Çünkü böyle bir demeç tarihsel dinamiklere aykırıdır. 1920’lerin Türkiye’sinde Kürtlerin ayrılma gibi bir gündemi yoktu. Hakeza Millî Mücadele dönemi ve sonrasında onlarca Kürt ayaklanması çıktı. Bu isyanların hiçbirisinde “Lozan’da bizim hakkımız yenildi” denilmedi. Daha ziyade şeriat talepleri vardı.
Lozan’la ilgili hafızalarda yer edinen algıların pek çoğu da siyasal angajmanlar etrafında şekillenmiştir. 1940’lardan itibaren yükselişe geçen İnönü ve CHP karşıtlığı, Lozan üzerine dönen asılsız iddiaların harcını karmıştır.
Burada Kürtlerin, Millî Mücadele koşullarında niye Türklerle sırt sırta verdiği sorusu akıllara gelebilir. İşgalci güçlere karşı ancak ve ancak tek yumruk olarak mücadele edilebileceği düşünülüyordu da ondan. Ayrıca Kürtler özelinde Ermeni ve Rum tehdidi vardı. Hemen yanı başlarında İngilizlerin ciddi bir ordusu da bulunuyordu.
Demek ki Lozan sürecine TBMM’de bizzat dahli bulunan Kürtlerin, şimdilerde dillendirildiği gibi bir talepleri olmamış. Bilakis Kürt etnisitesine mensup milletvekilleri, Lozan’ı mecliste onayladığı gibi, ulus devlet eksenli cumhuriyet projesine ve 1924 Anayasası’na da destek vermiştir.
Lozan ve Kürtler üzerinden kurulan tartışmaların altı boştur. Aradan seksen sene geçtikten sonra “bize haksızlık yapıldı” diye yakınmanın neresi tutarlıdır?

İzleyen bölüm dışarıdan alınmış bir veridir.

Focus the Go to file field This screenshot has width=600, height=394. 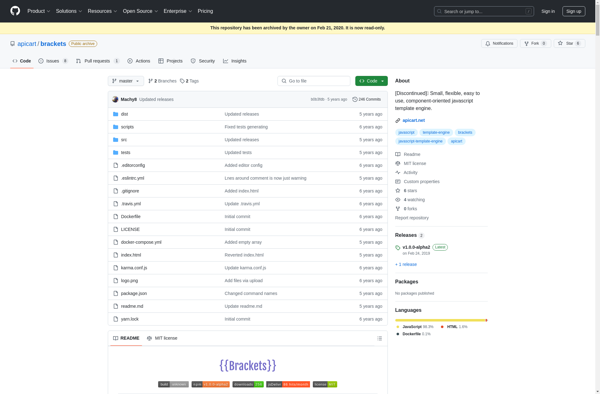[314, 81]
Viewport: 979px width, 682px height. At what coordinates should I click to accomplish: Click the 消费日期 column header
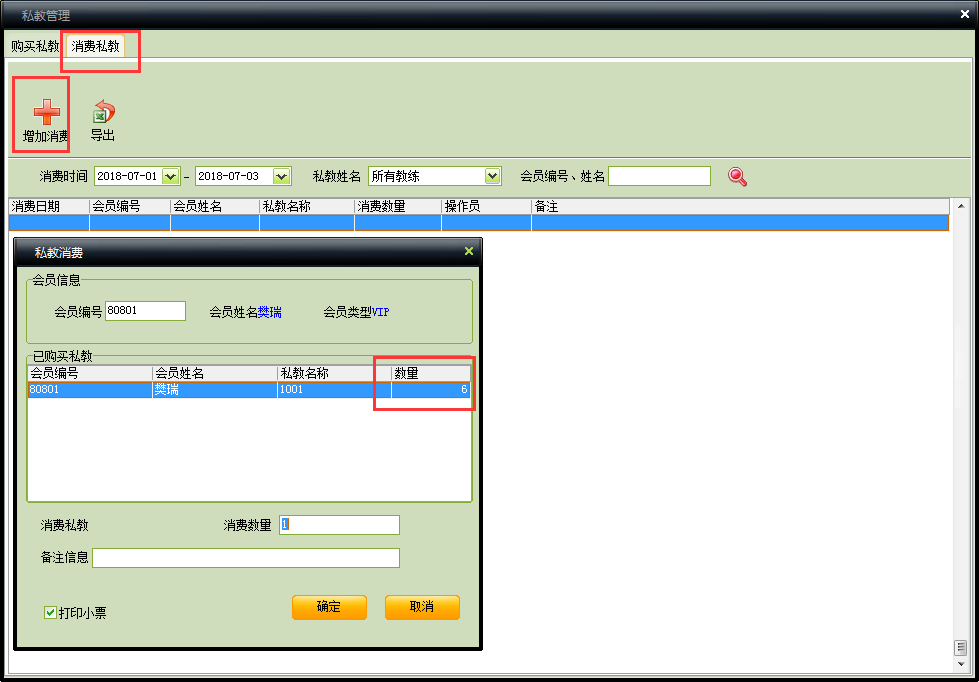click(48, 206)

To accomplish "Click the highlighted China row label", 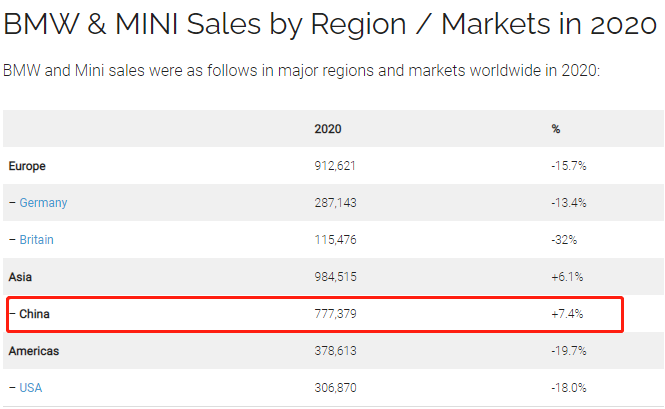I will click(x=34, y=314).
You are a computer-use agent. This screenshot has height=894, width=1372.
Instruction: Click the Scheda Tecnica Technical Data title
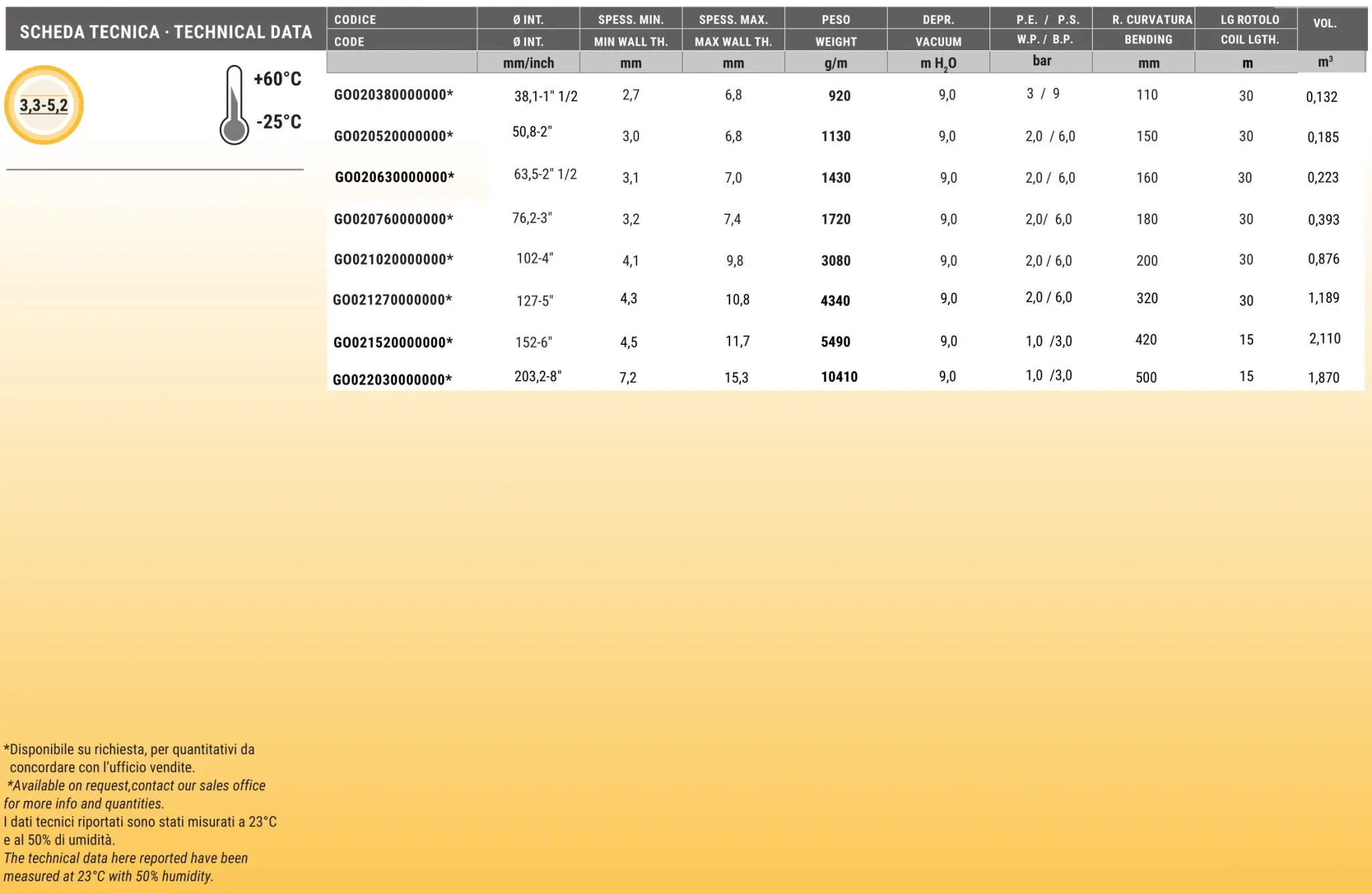[x=165, y=31]
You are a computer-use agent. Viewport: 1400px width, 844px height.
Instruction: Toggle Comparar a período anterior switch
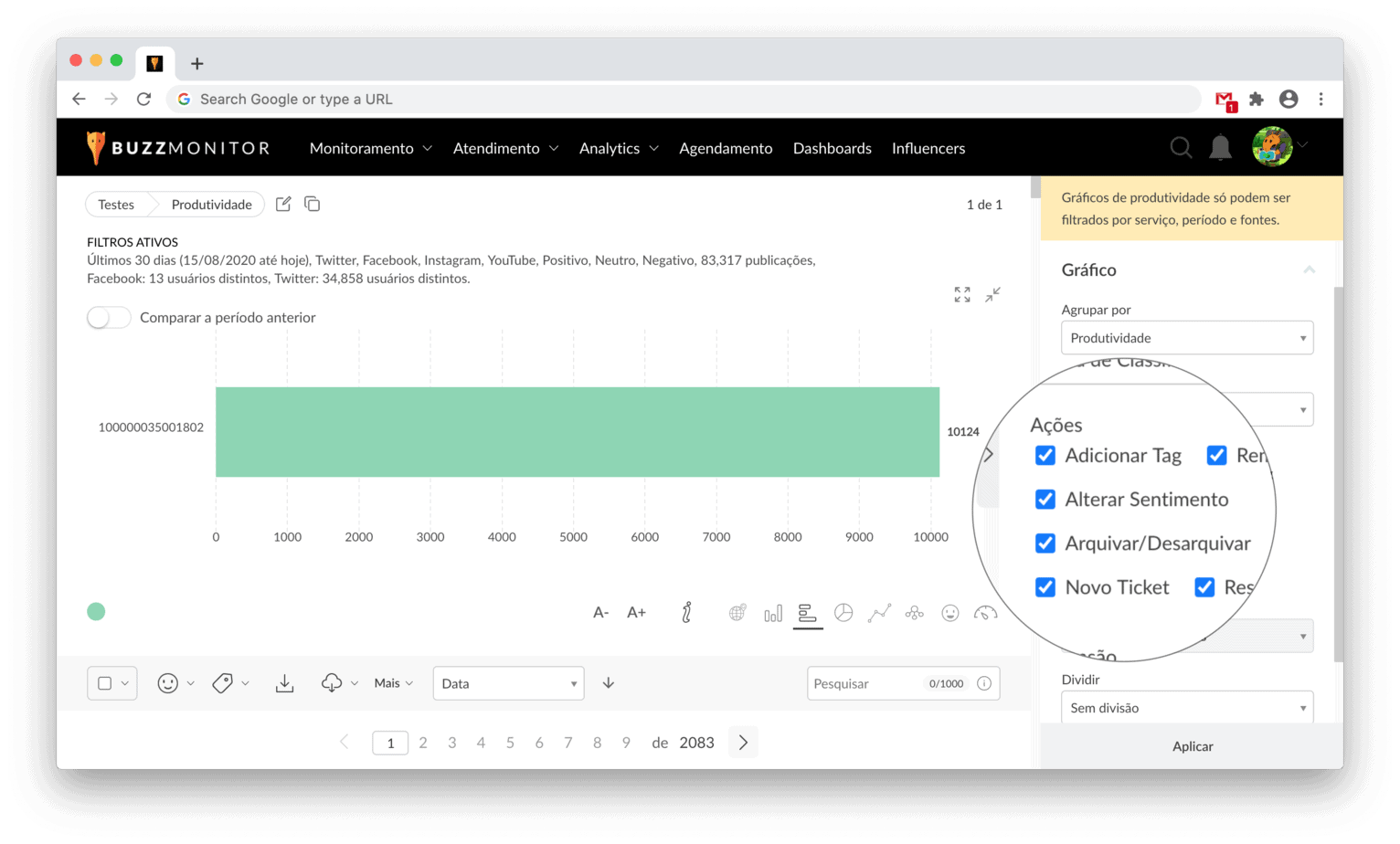point(109,318)
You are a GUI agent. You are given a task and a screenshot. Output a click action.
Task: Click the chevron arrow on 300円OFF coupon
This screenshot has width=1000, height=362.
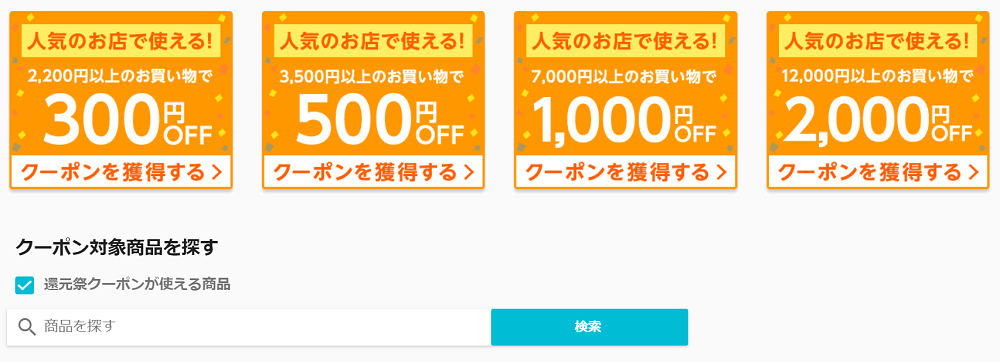pyautogui.click(x=217, y=172)
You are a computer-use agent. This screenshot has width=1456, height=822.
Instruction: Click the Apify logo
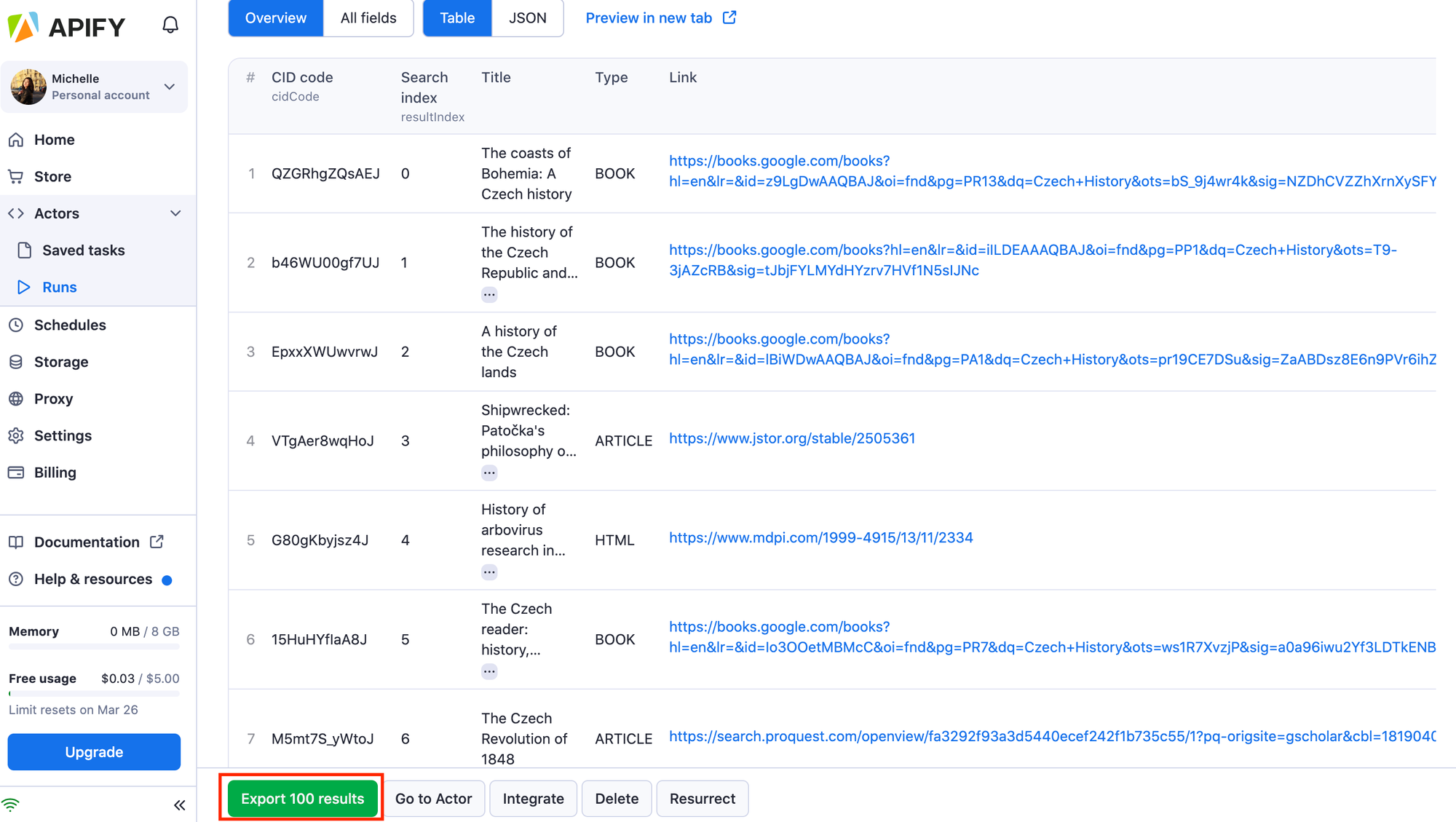tap(66, 26)
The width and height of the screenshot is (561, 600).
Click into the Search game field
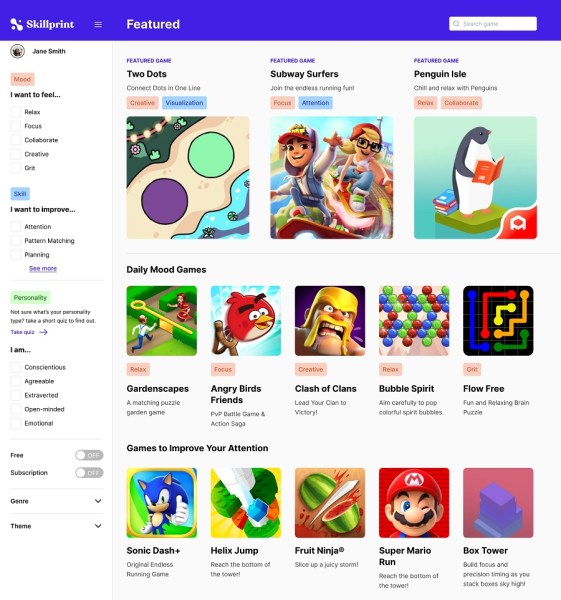pos(493,24)
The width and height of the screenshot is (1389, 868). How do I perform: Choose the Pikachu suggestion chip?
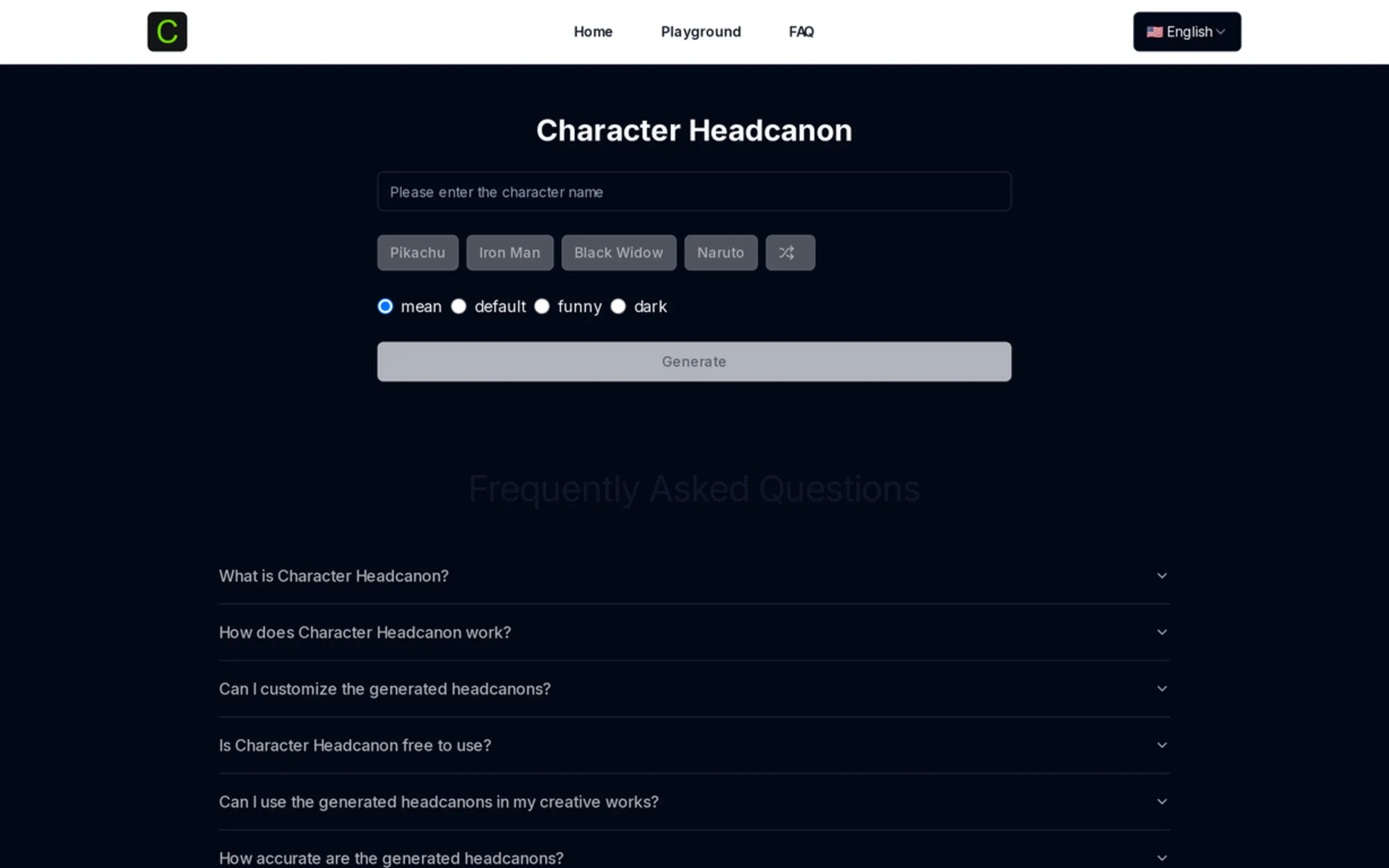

Öbür taraftan Türkiye’de kimileri var ki sürekli “Lozan hezimettir” diye açıklamalarda bulunarak, Lozan üzerinden dönen algıları pekiştiriyor. Kuşkusuz Kürtlere yapılan “haksızlıklar” ve söz konusu “adaletsizliğin” giderilmesi, Lozan’a dair verilen “hezimet” mesajlarının alt metninde yatıyor.
Esasında Lozan’a bu nevi göndermeler, siyasî yakıt olarak kullanılıyor. Benzeri söz gelimi Alevilere de uygulanıyor, mütedeyyinlere de…
Örneğin Kürtlere, Alevilere veya inananlara tarihsel bir haksızlık yapıldı deniliyor. Peki, haksızlığı yapan kim? Cumhuriyetin kurucu iradesi. Onun temsilcisi kim? Tabii ki de CHP. CHP’nin toplumsal kesimlere şu ya da bu şekilde yaptığı haksızlıkları kim düzeltebilir? El-cevap: gene aynı haksızlıklara uğramış olan iktidar.
Bu karşıtlıklar üzerinden siyaset devşiriliyor. Yapay biçimde tarihsel haksızlık algısı oluşturularak karşıtlıklar üzerinden politik yakıt sağlanıyor. Temelde somut bir olgusallıkolmadığı için ekseriyetle yel değirmenleriyle savaşmaktan öteye geçilemiyor.
Lozan’la ilgili hafızalarda yer edinen algıların pek çoğu da siyasal angajmanlar etrafında şekillenmiştir. 1940’lardan itibaren yükselişe geçen İnönü ve CHP karşıtlığı, Lozan üzerine dönen asılsız iddiaların harcını karmıştır.
Rıza Nur’un hastalıklı bir ruh haliyle kaleme aldığı hatıraları, Necip Fazıl Kısakürek’in Büyük Doğu dergisindeki ithamları ve İbrahim Arvasi’nin iddiaları epey belirleyici olmuştur. Elbette Kadir Mısıroğlu’nun, Kısakürek ve Arvasi gibi isimlerden devraldığı mirası sürdürmesi de vardır.
Lozan, her şeye rağmen asırlar sonra Türkiye’yi dünyanın gelişmiş ülkeleriyle eşit statüye getirmiştir. Uluslararası düzeyde saygınlığı olan bir ülkeye dönüştürmüştür. Türkiye’nin tam bağımsızlığını tescil etmiştir. Birinci Dünya Savaşı’ndan sonra akdedilen pek çok antlaşmanın yürürlükten kalkarken Lozan’ın varlığını koruması da bu sayede olmuştur. Lozan’ı siyasî çatışmaları körüklemek için değil, millî birlik ve beraberliğimizin bir nişanesi olarak ele almamız gerekiyor.